Essa postura da revista vai ao encontro do estilo de vida que Pereira da Silva adotou ao longo de sua trajetória: um isolamento estético, político e social, restrito aos seus pares, e sem grandes lucros do ponto de vista econômico, como Azevedo (1966) relembra, em seu livro Eles deixaram saudades, ao relatar o episódio da morte de Pereira da Silva, transcrevendo trechos da seção de Austregésilo de Athayde, em O Jornal, sobre o velório do poeta. Nela, Austregésilo de Athayde considera uma incoerência ver o caixão do poeta na ABL com toda pompa e cerimônias, pois considera que:

A morte do homem não deve ser diferente da sua vida. E, Pereira da Silva era a negação da pompa, das cerimônias protocolares, das coisas vistosas com que se enfeita a vaidade humana. Tudo nele era discreto, vinha muito do fundo da alma e tinha a mesma aparência triste e despreocupada de seu físico. [...] Nunca assinava os artigos e teimosamente preferia ficar anônimo nos editoriais que poderiam bem colocá-lo entre os mais ilustres servidores da imprensa em nossa terra (AZEVEDO, 1966, p.35).

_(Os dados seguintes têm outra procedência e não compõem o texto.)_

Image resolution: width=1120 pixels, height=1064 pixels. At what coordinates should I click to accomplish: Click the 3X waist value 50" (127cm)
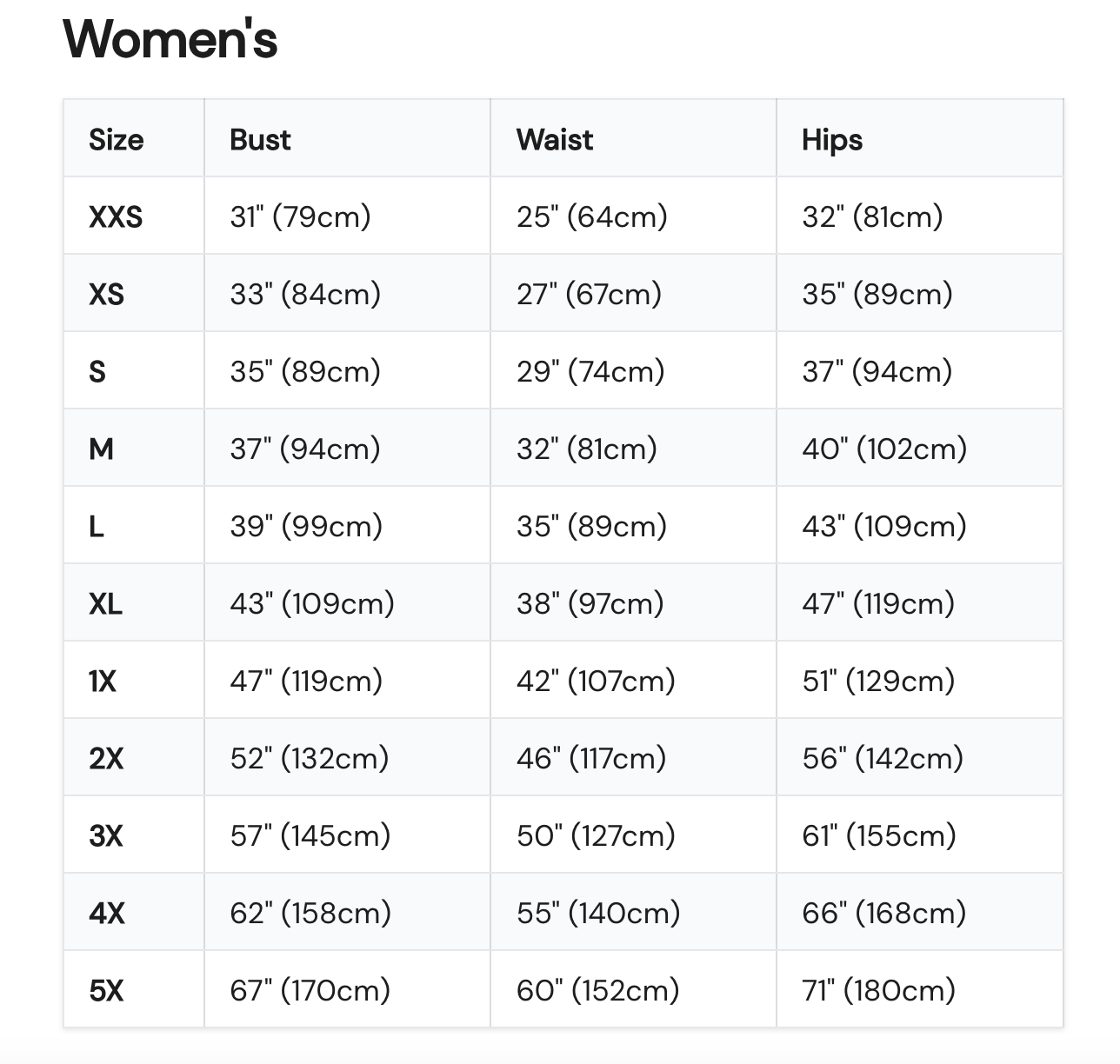tap(596, 835)
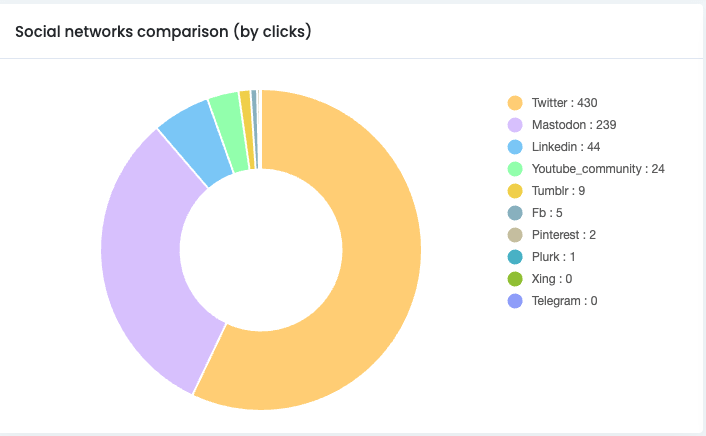Click the 'Social networks comparison (by clicks)' title

(163, 32)
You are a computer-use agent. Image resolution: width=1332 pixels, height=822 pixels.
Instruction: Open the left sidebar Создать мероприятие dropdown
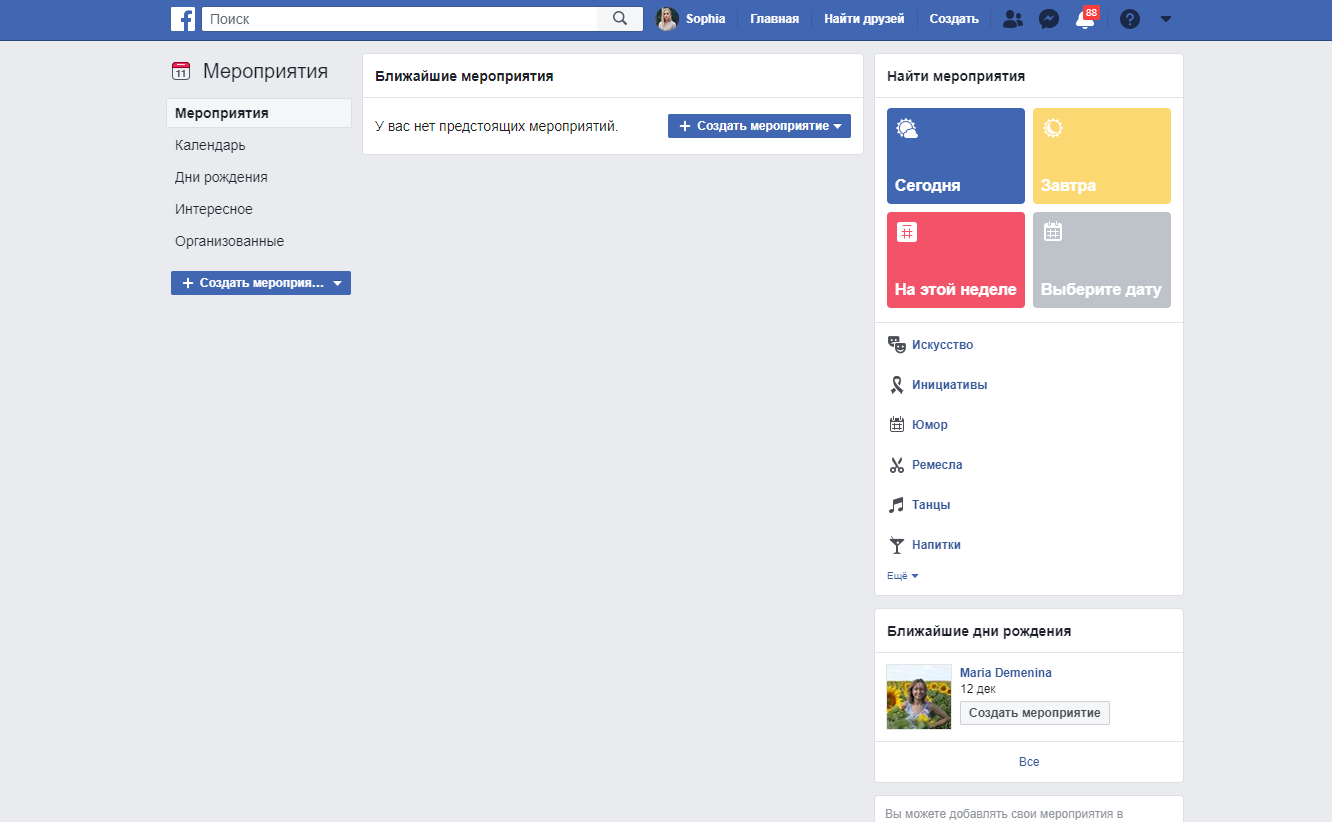pos(261,283)
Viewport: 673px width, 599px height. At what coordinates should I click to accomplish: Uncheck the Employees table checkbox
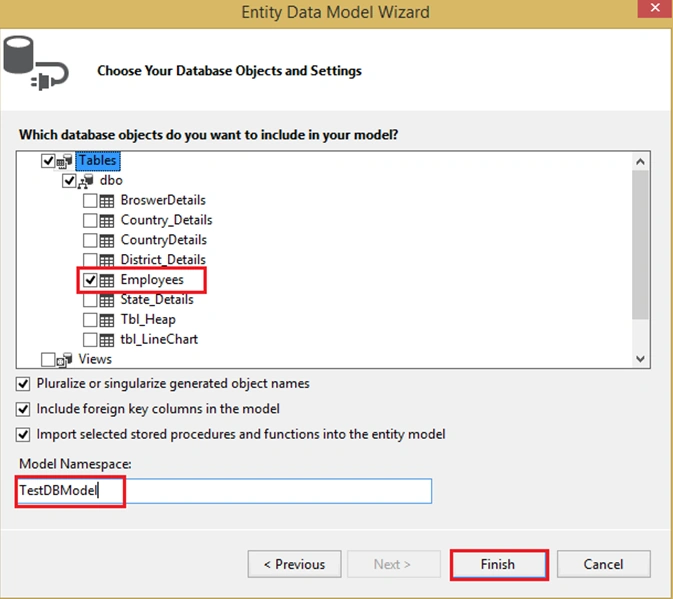(x=90, y=280)
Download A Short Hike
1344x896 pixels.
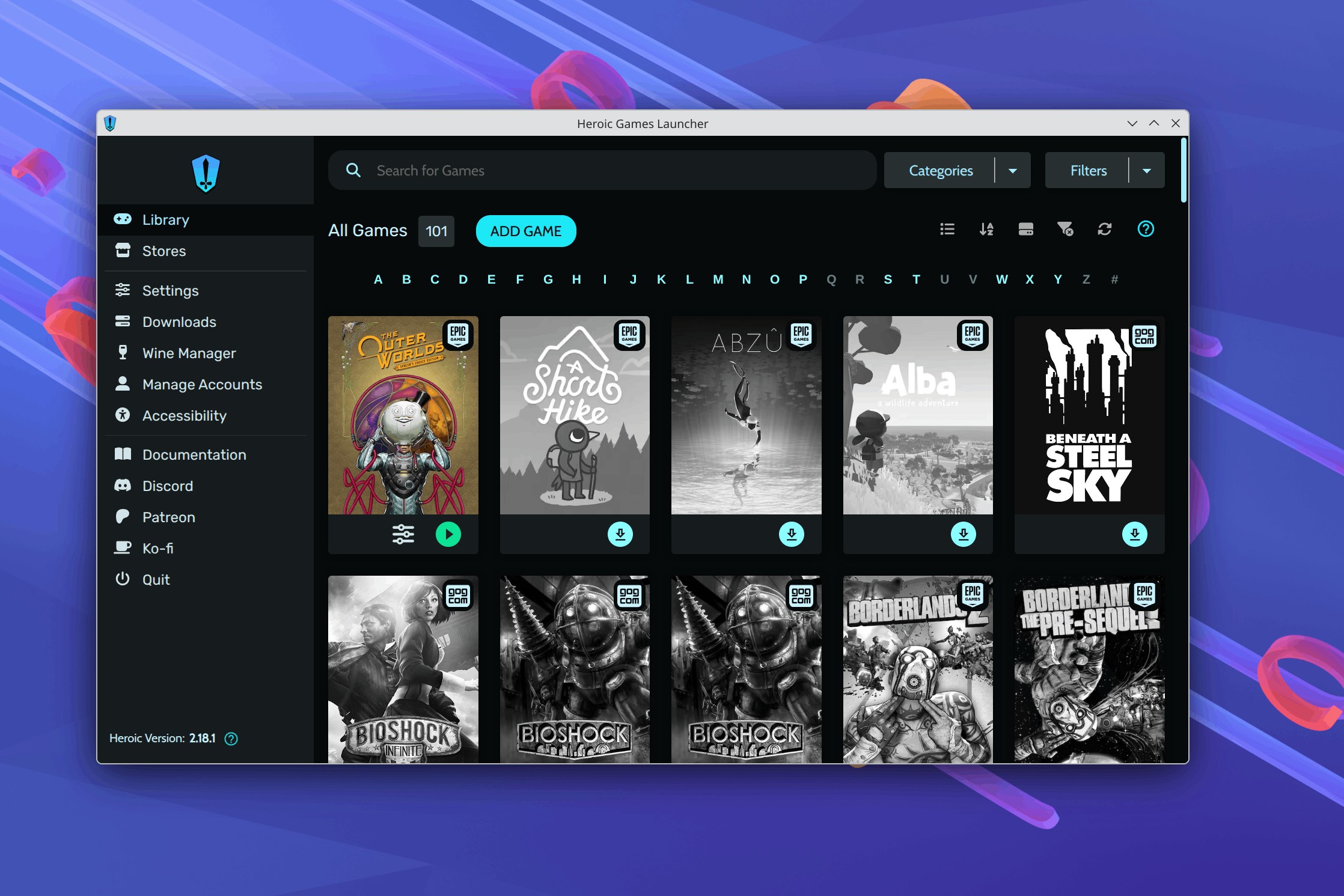click(x=622, y=534)
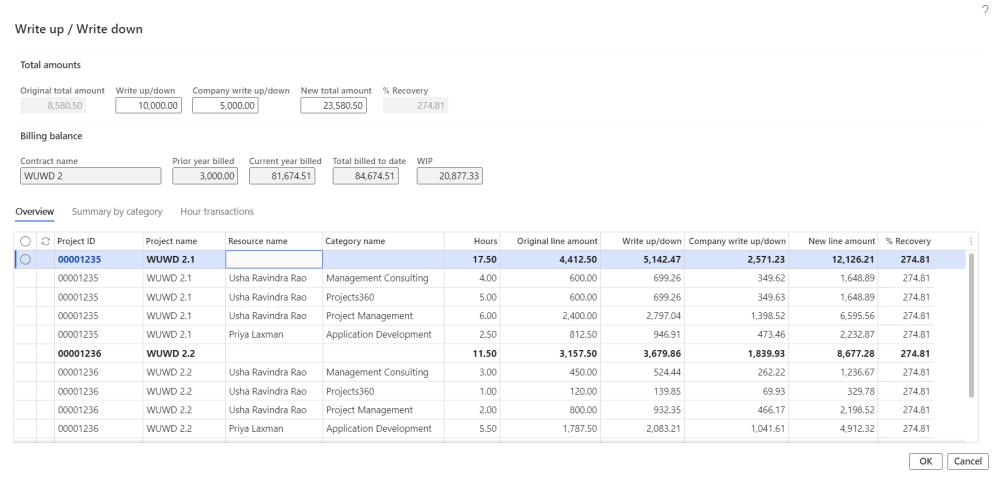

O livro Eles deixaram saudades (1966) reúne uma coletânea de artigos sobre poetas que Jorge Azevedo julgou importantes e merecedores de serem lembrados, entre eles os poetas Pereira da Silva, Alphonsus de Guimaraens e Olavo Bilac, numa lista de 32 nomes. O próprio título do livro encerra em si mesmo o propósito dessa antologia: reavivar figuras do passado. No entanto, apesar de todo esforço por reavivar a poesia do passado, Pereira da Silva, diferentemente de Alphonsus de Guimaraens e Olavo Bilac, também relembrados nessa coletânea, e tantos outros da revista Rosa Cruz foram sendo apagados da memória cultural brasileira.